Media Sensationalism Is Stereotyping Mental Health

A picture says a thousand words, but are they the strongest ones? I have never publicly buried my head into my hands; I rarely cry beyond closed doors. I haven't lived on a scale, nor taken a photo of my rib cage in a mirror.

Images and headlines are the amuse bouche to any article. Too bland and the reader will leave. Inject enough spice and they stay the course.

In a saturated market, I can see how competition drives media sensationalism. For a journalist, controversy sells like cumin on curry night. What they overlook is the cost.

A picture says a thousand words, but are they the strongest ones? I have never publicly buried my head into my hands; I rarely cry beyond closed doors. I haven't lived on a scale, nor taken a photo of my rib cage in a mirror. Weight is a symptom, and the cause cannot be measured by tape, yet the tape measure is one of the stock images. I recognise it would be impossible to find a picture, which truly captures mental illness. Nonetheless, national media does provides a very narrow portrayal of these issues. .

Subject: anorexia. Headline: *low weight statistic* Image: emaciation.

Unwritten: The girl who is borderline underweight and told how "beautiful and slim" she is. The boy who googles the restaurant menu half a dozen times and still shakes as the waiter comes to his table. The man who is a healthy weight and sits down to every meal with the devil on his shoulder. The woman who untags herself from photos on Facebook or cries when they come up. The fitness blogger who thousands look to as the epitome of health. Who is terrified to 'come out' because she feels " ashamed" to have let those people down.

People hear 'eating disorder' and they picture emaciation. When people battling with illness are being told that their weight is not low enough for treatment, reading an article on the girl who weighed 0.0001kg, accompanied by lowest weight photos (with no trigger warning), will offer little comfort.

When it comes to anorexia, the media is still treating it as a weight disorder. During her talks at the University of Exeter in May, journalist Emma Woolf recalled the moment Daily Mail reporters from a national newspaper asked her for low weight photos. She responded that she didn't have any, but was shocked the question had been asked. For a publication that challenges 'thinspiration', this revelation is deeply unsettling. Nevertheless, other publications show that low weight photos are not an isolated occurrence.

With regards to the same paper, Kerry Hooten's story of recovery was tainted by editorial decisions; she was upset how it made social media the "main focus" of the article, and went as far as to "create a weight" for her.
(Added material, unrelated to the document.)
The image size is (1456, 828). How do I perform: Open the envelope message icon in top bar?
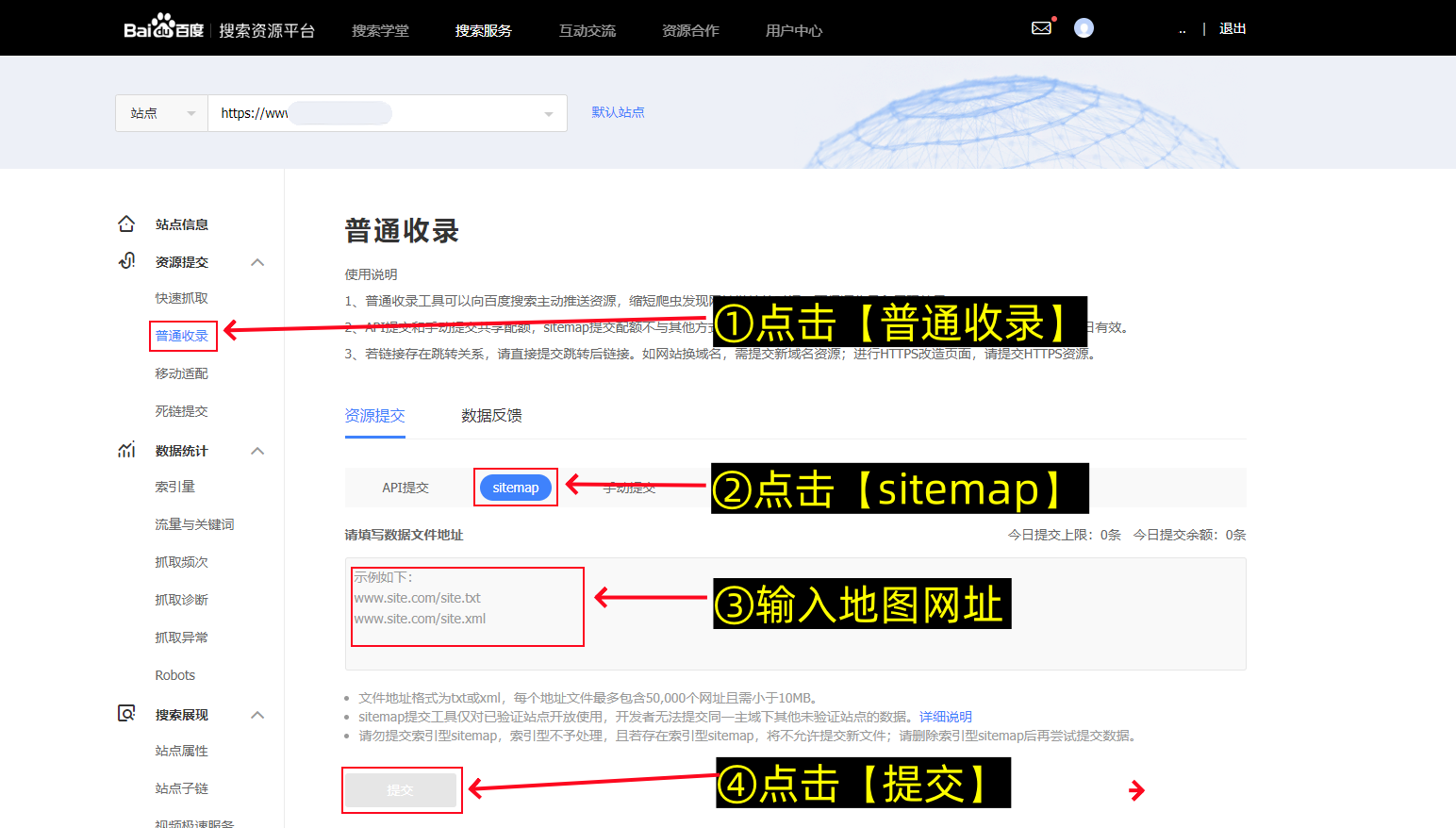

Even more recently, Poppy Cross' article on fitness blogger Celia Learmonth was edited to fit the sensationalist tone of the publication. When I learnt the truth behind both pieces, I felt so frustrated; all these two girls wanted to do was raise awareness, but the paper prioritised a headline.
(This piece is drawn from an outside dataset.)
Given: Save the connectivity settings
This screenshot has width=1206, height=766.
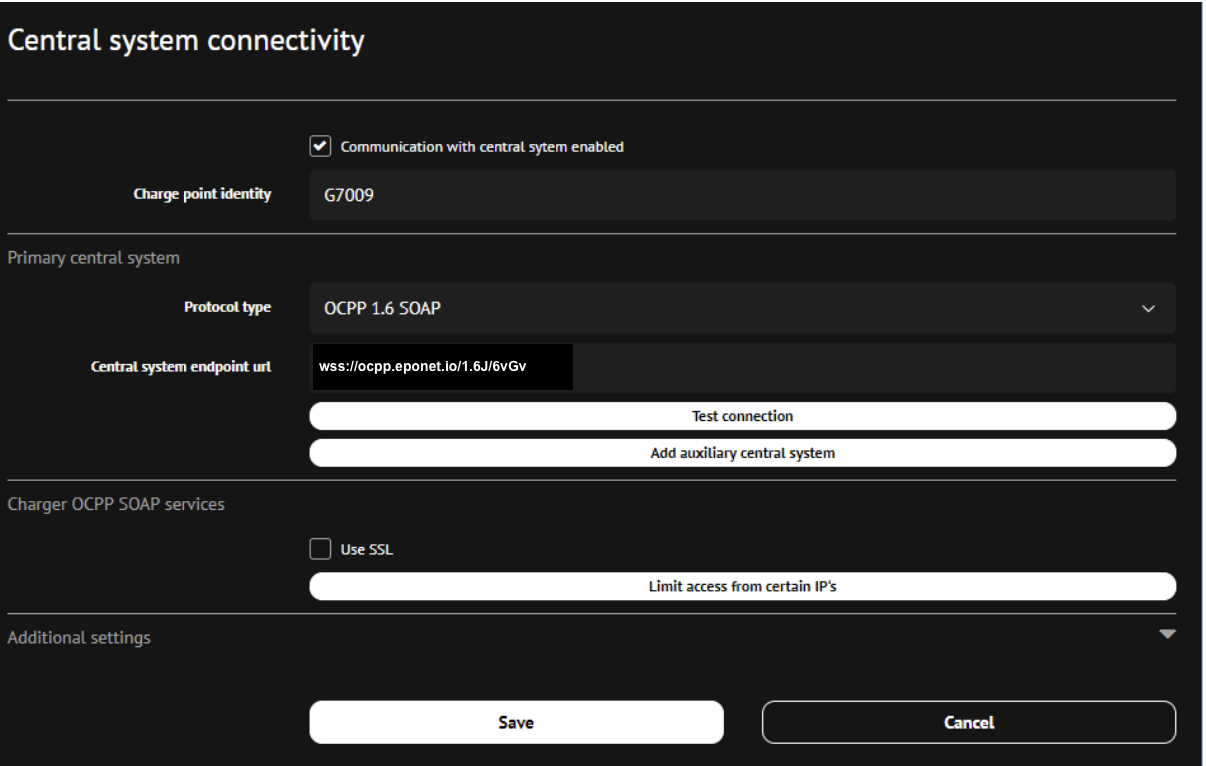Looking at the screenshot, I should pyautogui.click(x=516, y=722).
It is for this reason that the recurrent image of the "head-in-hands" is so commonplace. Despite the stereotype, when talking about anxiety or depression it is instantly identifiable; this is the product of years' recurrent use.
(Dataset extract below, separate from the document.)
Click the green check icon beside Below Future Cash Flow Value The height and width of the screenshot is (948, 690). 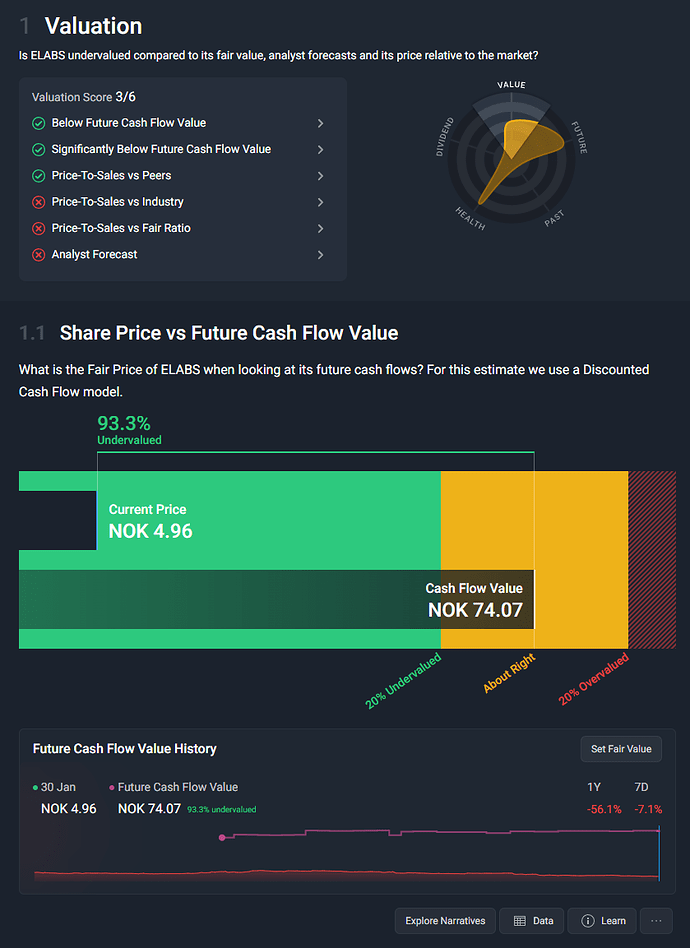click(x=39, y=123)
Some of the most powerful illustrations of mental illness, such as the one above, are created by artists. Huffington Post series' on Depression and Anxiety offer more insight than circulating stock photos ever could. These are the images that need to be shared. They are the face of mental illness, beyond the media makeup. Like untouched magazine photos, they are rarely seen.

All too often people read depression and see outward distress. Didn't Robin Williams' tragic death teach us anything? The people who scream the loudest are not the only ones hurting. The man who laughs the loudest as he reads an awards speech, could view himself as the biggest failure in the room. The life and soul of a party may be crying herself to sleep hours later.

The platform of mental health has never been stronger, with members of the public and politicians fighting for equal recognition with physical health. To continue this we need to reduce sensationalism in journalism. I do not blame the media exclusively for mental illness; on the contrary, it has done a lot of raise awareness. Yet like photoshop, journalism has created a distorted image of reality, and the potential casualties are beyond measure.

This is not about political correctness, or sparing a weight-concsious teenager's feelings. As Huffington Post writer Claire Greaves wrote in Letter to Journalists : "journalism is your job but it is a person's life". Erase the headline statistics, set aside the visual scales and head grips. Appearance is evidence.

A line needs to be drawn when stirring the pot for a headline. This line is mental health.